Aware that his subjects despised him, Herod “The Great” devised an elaborate plan to ensure that at his death his subjects would mourn. His final illness was described by the renowned Roman historian Josephus. He recounts details that include visible worms within his flesh, purification, and agony, – his son, Herod Agrippa’s fate included a similarly recorded death. As Herod’s health began to fail, he ordered that many of the most beloved citizens and revered rabbis be imprisoned and that upon his death they be executed. There is however some evidence that Herod’s son Archilaus failed to carry out this diabolical request.
Herod “The Great,” the Roman appointed “King of the Jews,” was an evil man. Darkness and light cannot exist simultaneously. The True Light was coming into the world, and neither Herod, nor the Evil which fueled him, could tolerate that reality. Thus, in an effort to extinguish the Light, Herod ordered the slaughter of all baby boys two years and under living in the region of Bethlehem. These children died because they resembled our Savior in gender, age, and innocence. Their senseless massacre was mourned in heaven and on earth. Truly one can sense God Himself weeping over their deaths. Two millennia later tears are still shed for their passing and their lives are remembered with great devotion. They have achieved the glory of immortality that eluded their brutal murder.
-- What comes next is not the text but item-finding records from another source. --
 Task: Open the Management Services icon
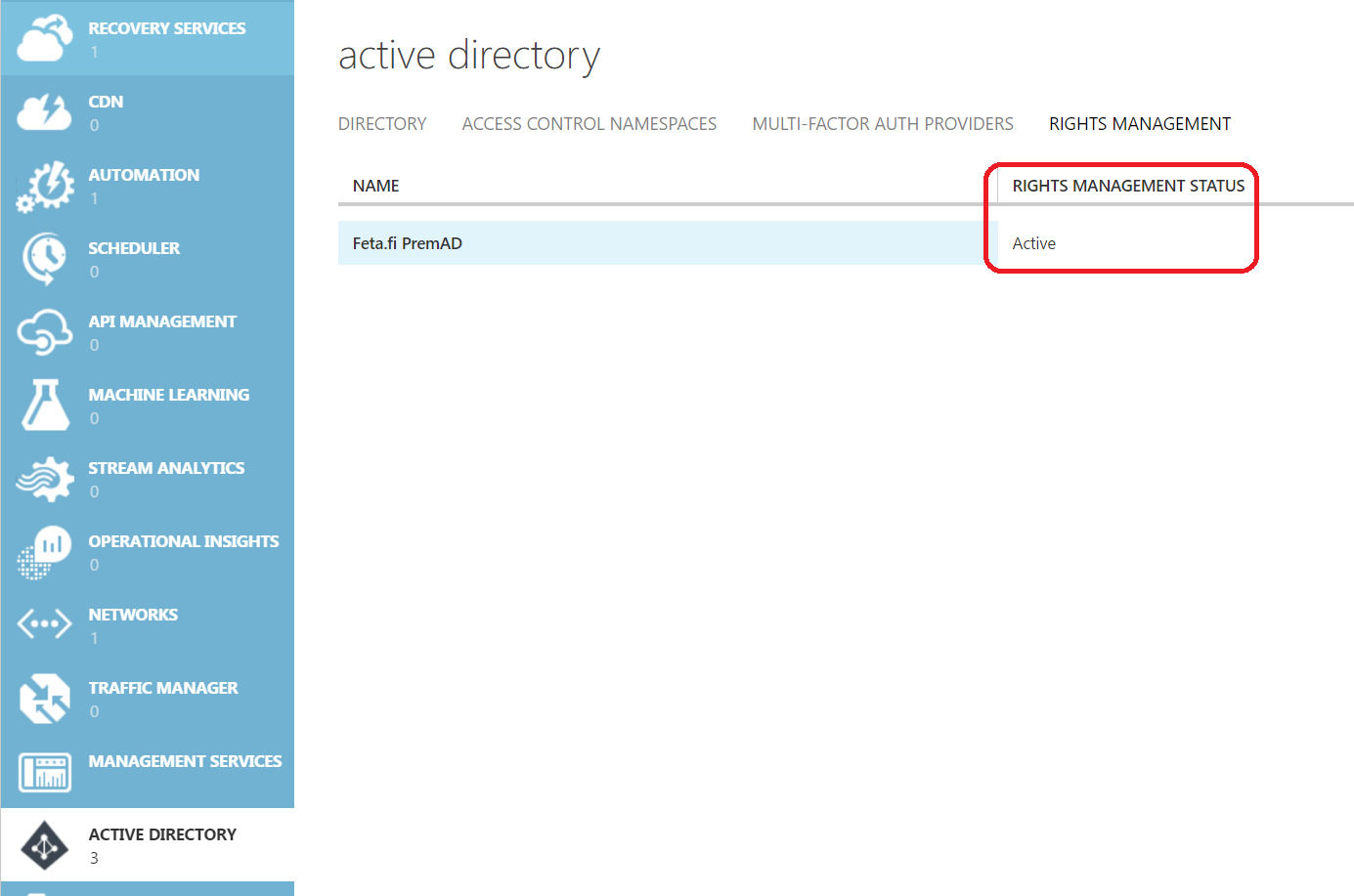point(45,772)
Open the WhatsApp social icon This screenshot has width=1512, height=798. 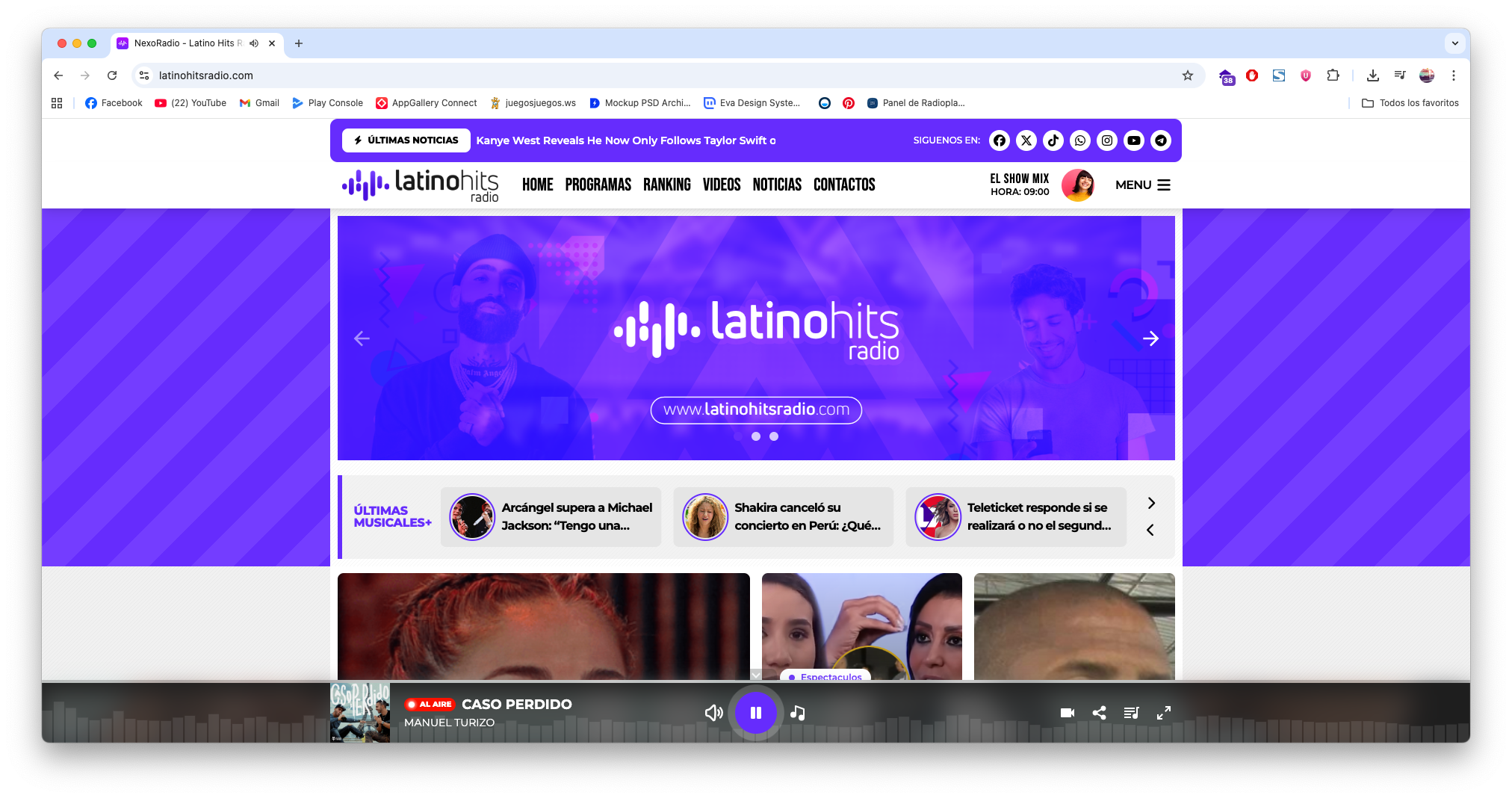(1080, 140)
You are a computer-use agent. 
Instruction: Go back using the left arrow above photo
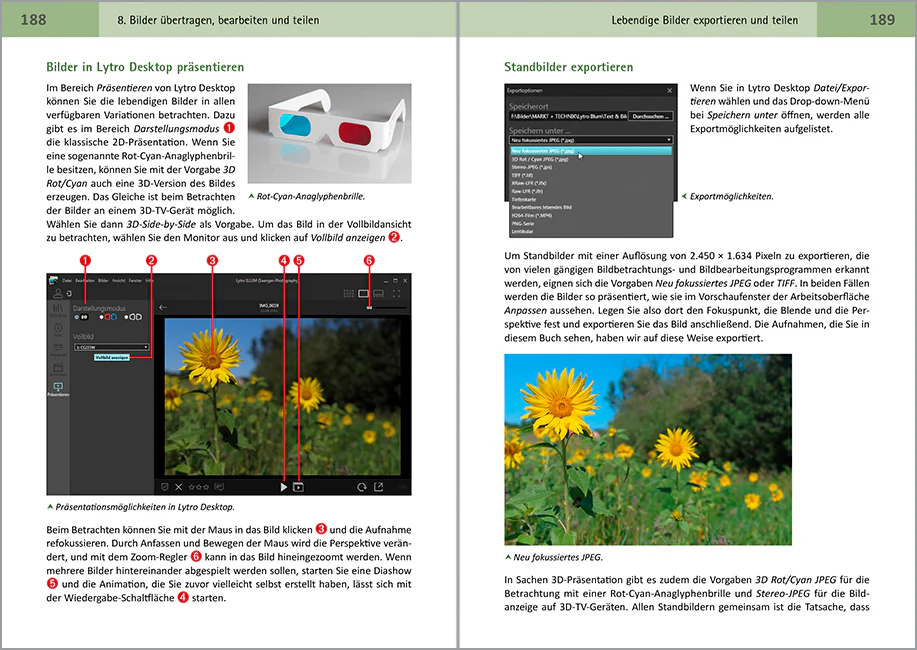163,307
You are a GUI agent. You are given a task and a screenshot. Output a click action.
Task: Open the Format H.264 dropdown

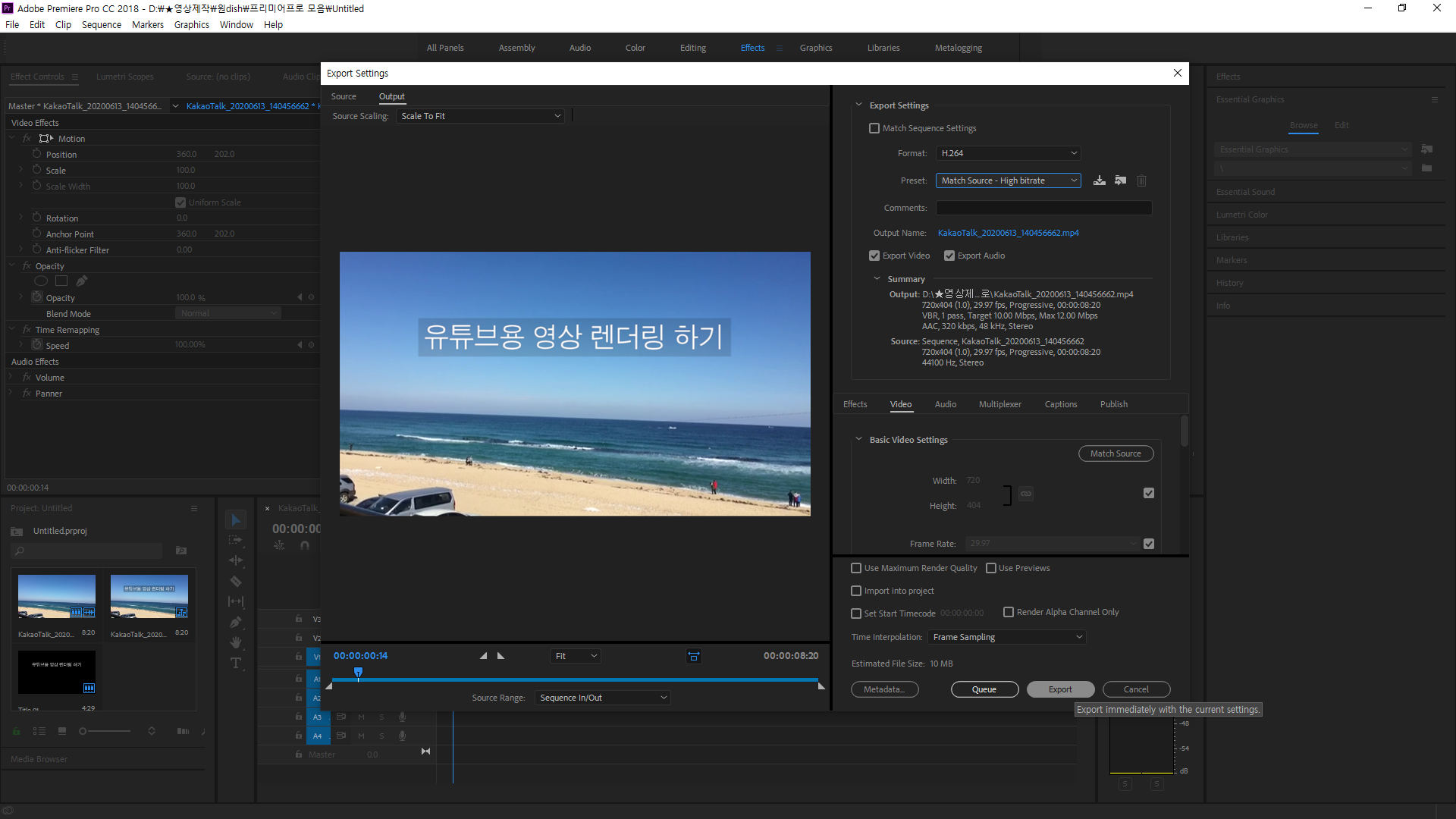pyautogui.click(x=1008, y=153)
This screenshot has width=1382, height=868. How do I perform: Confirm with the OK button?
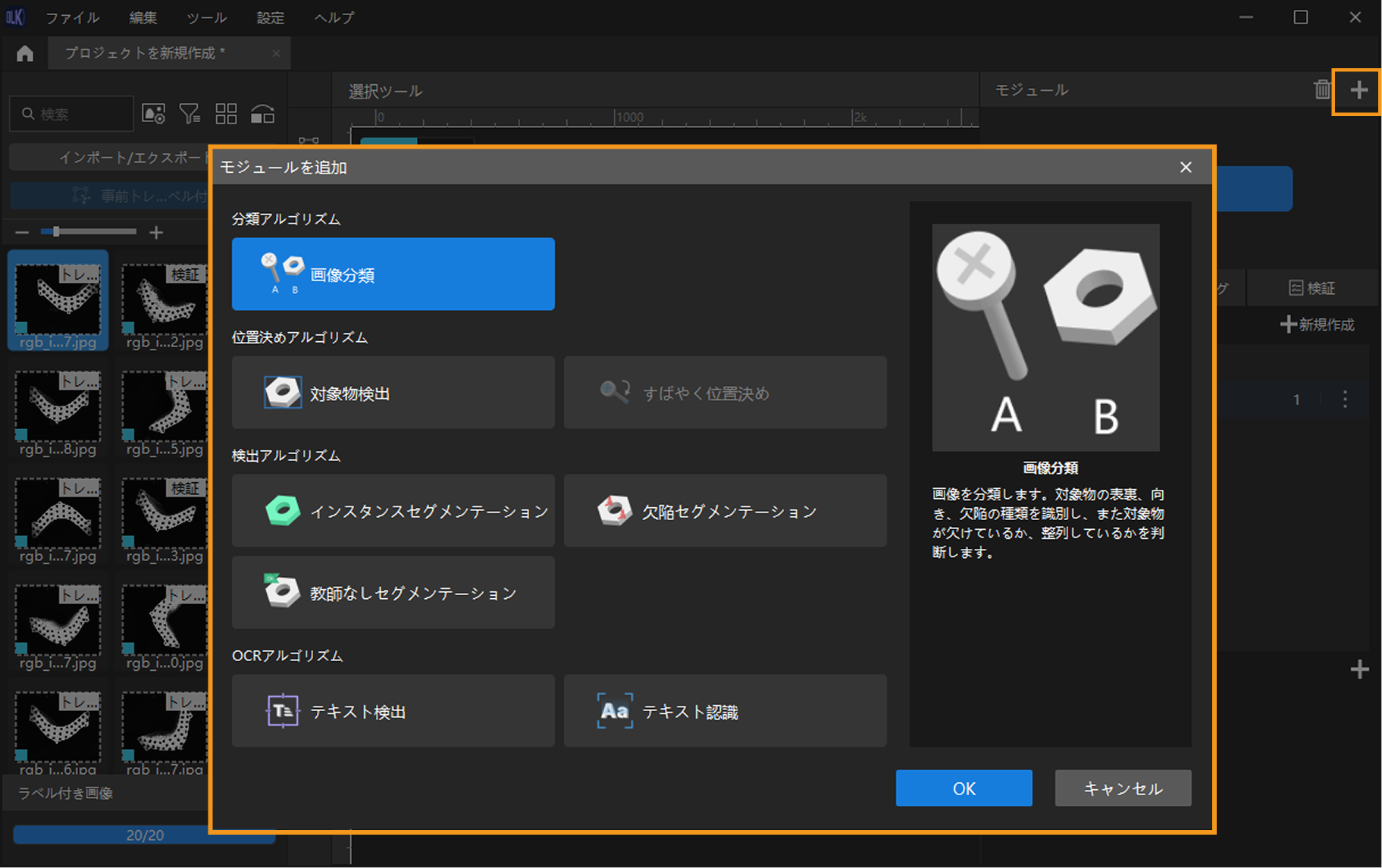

These babes were martyred because they resembled the Christ-Child. Yet, for those of us who believe, there is no greater grace than to conform perfectly to Our Savior as to be confused for Him. In reality, those of us who bear the name Christian strive daily to become living, breathing images of Christ, such that when one sees us they truly see Him alive within us. The Holy Innocents achieved this monumental task at a tender age.
In our world today there are other holy innocents whose lives speak volumes. Last month a young boy named Andrew succumbed to an aggressive brain cancer. His faith was unwavering, and in his final weeks he was often heard praying and offering his suffering for other children with cancer. He prayed that his family might accept his death, and that they all might one day be reunited in Paradise.
Last year, another young girl prayed that closeness which through her devastating illness had bonded her troubled family would not be shattered upon her death.
A tiny babe recovering from massive surgeries to correct devastating birth anomalies clings to life surrounded by his amazing faith-filled family http://www.dominicpio.com/. (Please pray for little Dominic Pio!)
Each day in the abortion mills throughout this country and the world, thousands of precious, tiny lives are taken. Their light is extinguished by the darkness of ignorance and selfishness.
One has only to look to the recent events in Newtown Connecticut to sense the preciousness of innocent lives, and that fact that dark and disturbed people still exist.
Today, as we remember the Holy Innocents and celebrate their Feast, let us pray that we too achieve the grace to resemble Christ so closely that we might be mistaken for Him. Let us pray for all the innocent children of the world – born and unborn – that they might enjoy freedom to live in health and safety, and come to proclaim the reality of the love of Christ.
May His Light shine through them and through us for all eternity.